Слау снял цепочку, открыл дверь, увидел пустой «кадиллак», стоящий перед домом, и понял, что его обманули. Его румяные толстые щеки задрожали, он отскочил назад с проворством, противоречащим его комплекции, и попытался захлопнуть дверь перед носом у Дойла. Но тот успел подставить ногу, сильно толкнул дверь и бросился на толстяка. Они покатились по бежевому ковру. Дойл чувствовал, как его локоть исчезает в животе Слау. Неприятное ощущение, как будто утопаешь в желе. Слау застонал от боли, его лицо стало пепельно-серым. Он сразу перестал бороться, Дойл отпихнул его от себя и поднялся.

– Не шевелись, – рявкнул Дойл. – Ни одной мышцей.

Толстяк лежал на ковре, тяжело дыша.

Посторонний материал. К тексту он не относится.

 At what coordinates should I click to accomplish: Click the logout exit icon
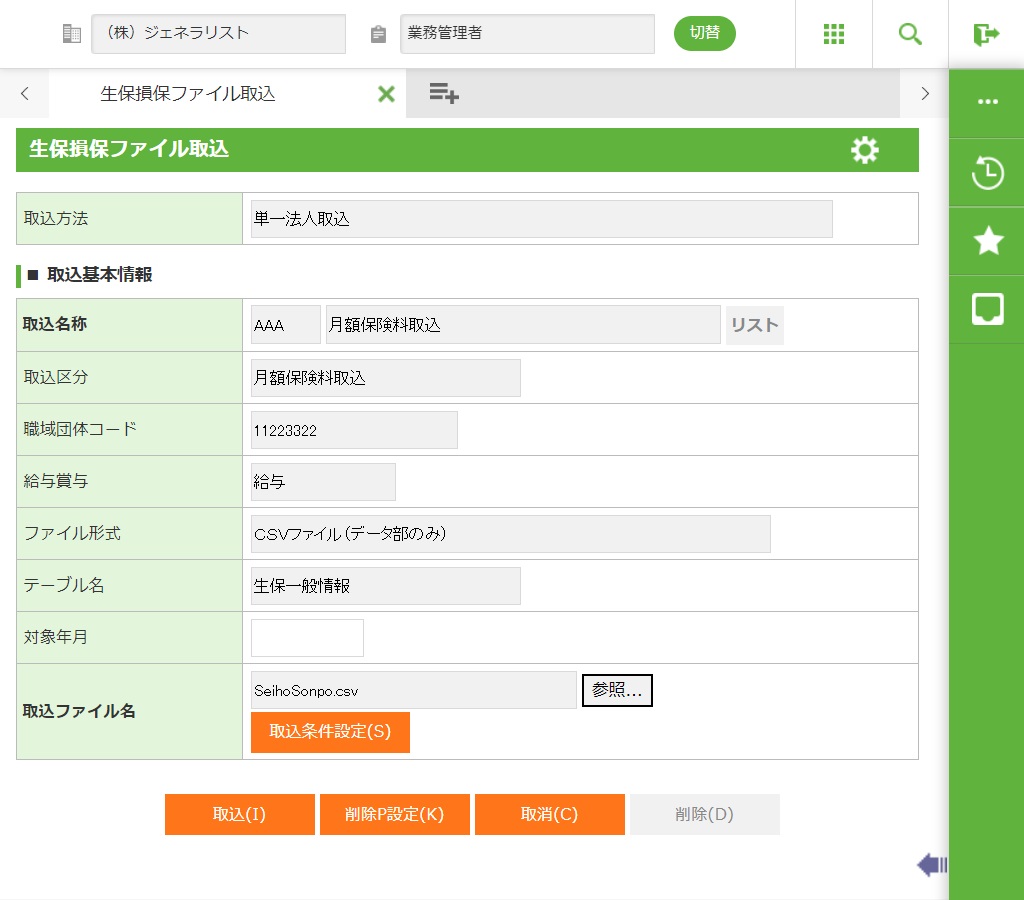tap(986, 34)
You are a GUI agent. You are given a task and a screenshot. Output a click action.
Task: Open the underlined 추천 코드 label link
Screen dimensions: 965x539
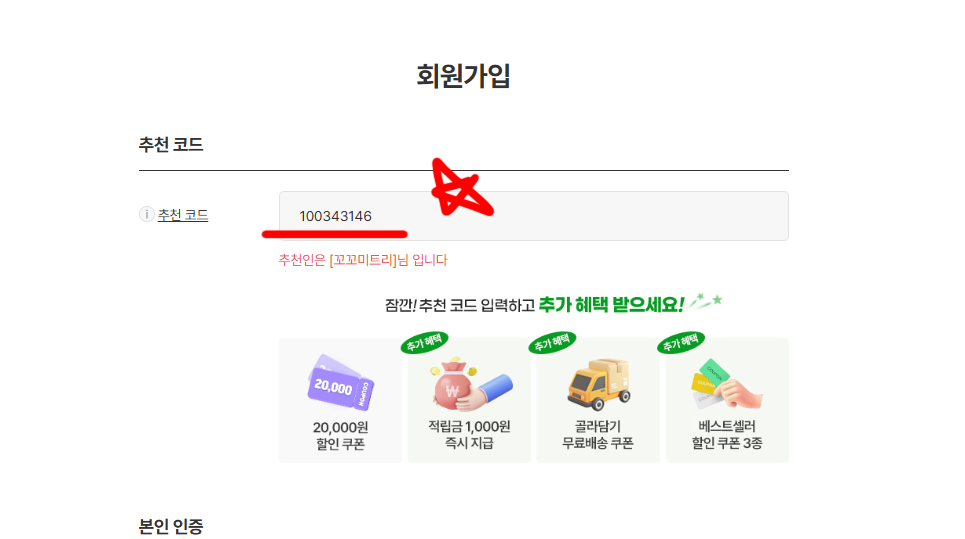[183, 215]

На нем был плюшевый халат с монограммой «Королевской синей» и домашние тапочки с такой же монограммой. Обстановка его безупречно чистого дома была совершенно неопределенной, как в дорогом гостиничном номере: полированная офисная мебель, на стенах абстрактные гравюры из тех, на которые никто никогда не смотрит.

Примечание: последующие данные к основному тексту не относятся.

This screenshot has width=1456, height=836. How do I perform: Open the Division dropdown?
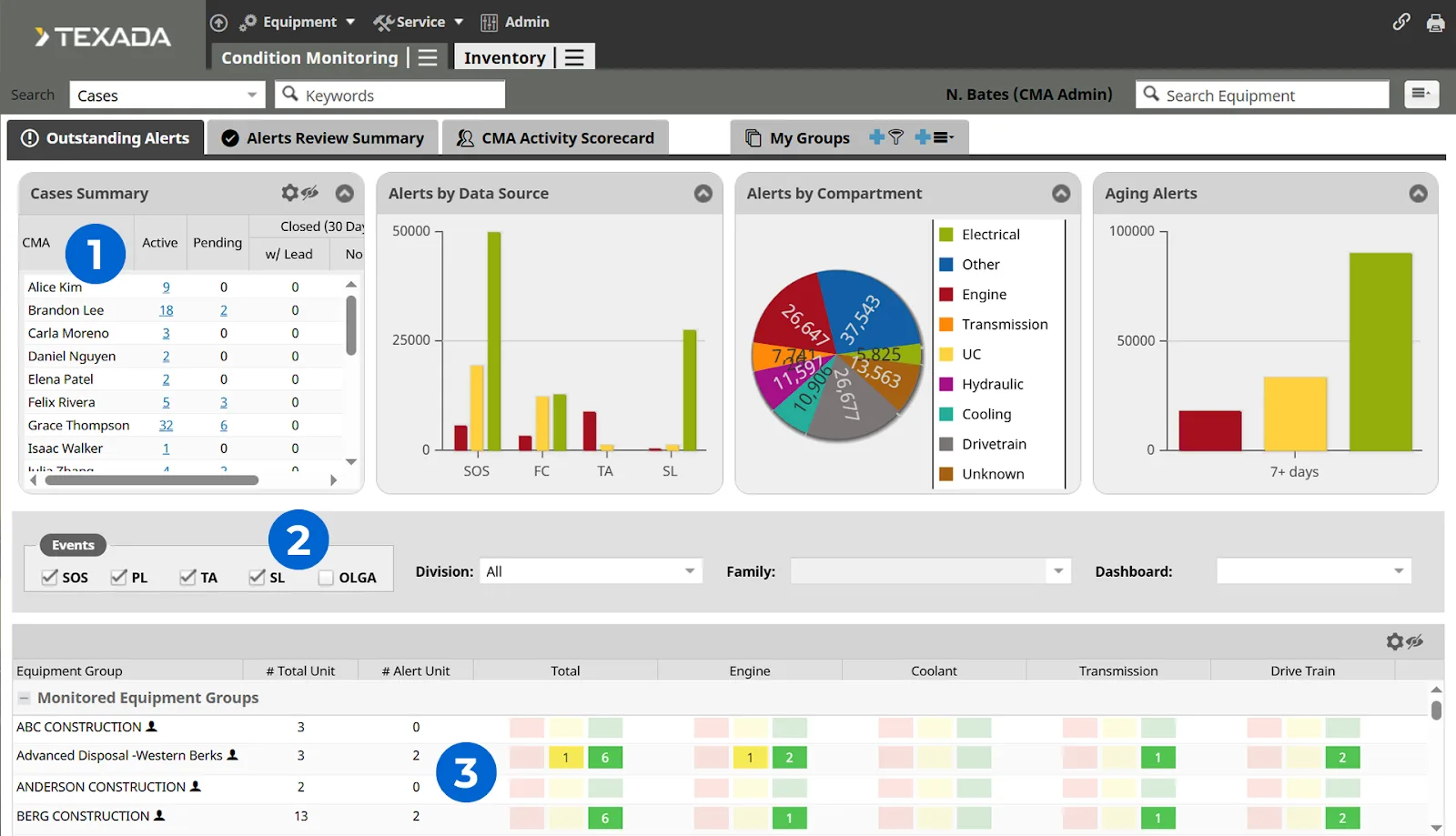point(590,571)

– Мне нужны карты, – сказал Дойл, когда Слау немного отдышался.

Слау заморгал.

– Не понимаю, о чем ты говоришь.

Дойл оскалился. Он поставил ногу на живот толстяка и сильно надавил.

Слау захрипел, словно от удушья, его лицо покраснело. На мгновение Дойл ослабил нажим.

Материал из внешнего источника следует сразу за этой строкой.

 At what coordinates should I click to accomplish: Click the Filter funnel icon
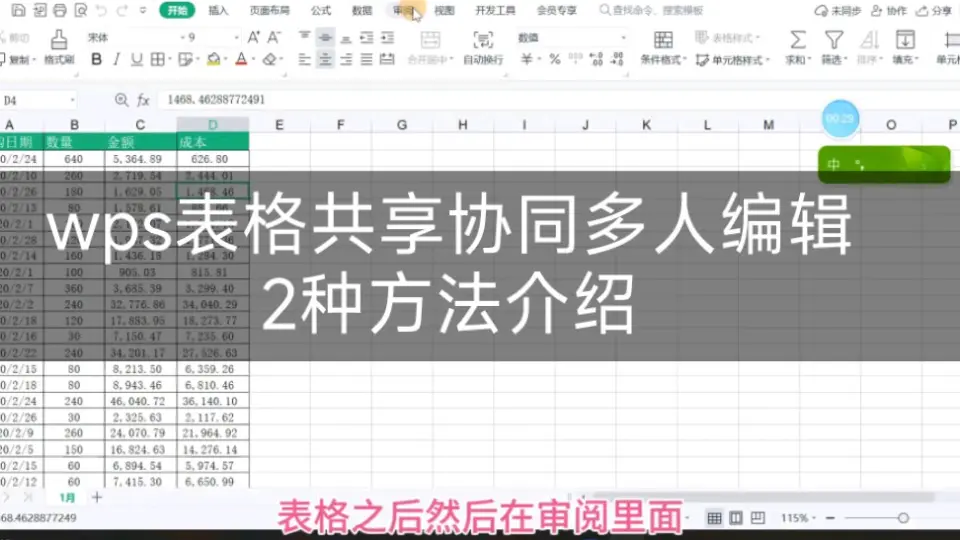pos(833,40)
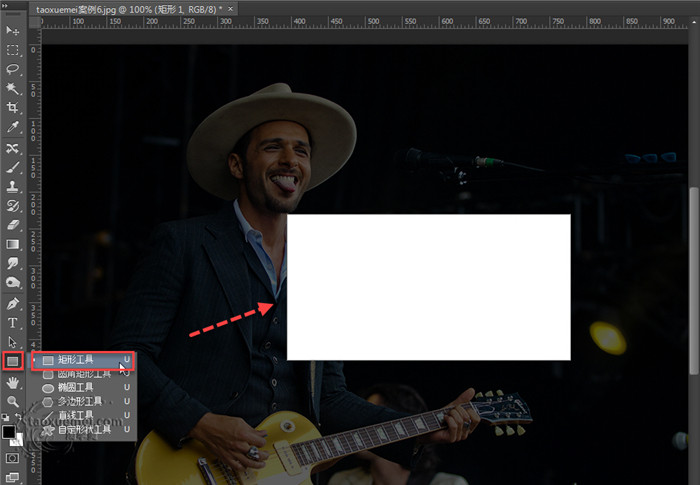Select the Move tool
Image resolution: width=700 pixels, height=485 pixels.
coord(13,30)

– Я не в настроении слушать твое дерьмо, Слау. Я знаю, что ты знаешь, кто взял карты, потому что у тебя был доступ к личным папкам Фоя Уиткомба, когда он заболел. Он сам мне это сказал. Ты нашел карты и украл их. Так?

– Конечно нет! – выдохнул Слау.

Дойл вдавил каблук в жирное брюхо и почувствовал, что толстяк вот-вот сдастся.

– Карты! – закричал Дойл. – Где они?

Слау начал хныкать. По щекам потекли слезы, оставляя на бежевом ковре мокрые пятна.

8

Восьмиугольный особняк Таракана Помптона укрылся во влажном сумраке, одной стороной выходя на залив. Главные ворота были заперты. Слабый голубоватый свет – мерцание телевизора или ночник для Таракановых змей и ящериц – тускло струился из двух высоких окон, остальная часть дома была темной. Дойл прошел вдоль ограды до самой воды. Был отлив, и вода обнажила узкую полосу скользких камней. Он схватился за железные прутья, повис на них, нащупал опору и начал медленно продвигаться вдоль ограды, пока не почувствовал под ногами гальку. Потом он вскочил на бетонный выступ под кадками, засаженными кактусами, которые и составляли весь цветник Таракана. Он пригнулся и быстро побежал вдоль кадок к крыльцу, там остановился у покрытой лаком бочки и на четвереньках прополз вокруг здания, осторожно дергая ручки окон, которые оказались двойными и закрытыми наглухо.